Description of the task: Of the entries below, return only those lines from the line with "Viewport: 329px width, 375px height." to the line with "Add the Shader renderer node", exactly, both included.

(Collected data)
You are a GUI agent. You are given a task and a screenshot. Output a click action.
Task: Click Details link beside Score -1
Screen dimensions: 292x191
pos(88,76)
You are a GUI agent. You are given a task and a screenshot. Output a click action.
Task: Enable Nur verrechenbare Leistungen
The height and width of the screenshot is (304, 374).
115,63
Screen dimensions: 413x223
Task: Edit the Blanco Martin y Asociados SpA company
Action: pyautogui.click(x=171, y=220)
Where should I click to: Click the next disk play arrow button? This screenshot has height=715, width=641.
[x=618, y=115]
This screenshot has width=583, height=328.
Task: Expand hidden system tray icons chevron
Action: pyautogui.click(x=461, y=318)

...

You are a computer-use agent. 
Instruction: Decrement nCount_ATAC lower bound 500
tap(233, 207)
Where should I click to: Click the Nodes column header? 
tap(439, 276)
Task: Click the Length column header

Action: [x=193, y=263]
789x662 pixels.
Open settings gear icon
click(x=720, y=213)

==

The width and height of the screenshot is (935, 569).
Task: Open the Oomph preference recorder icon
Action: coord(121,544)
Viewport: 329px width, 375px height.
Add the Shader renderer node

Answer to the problem:
Viewport: 329px width, 375px height.
Add the Shader renderer node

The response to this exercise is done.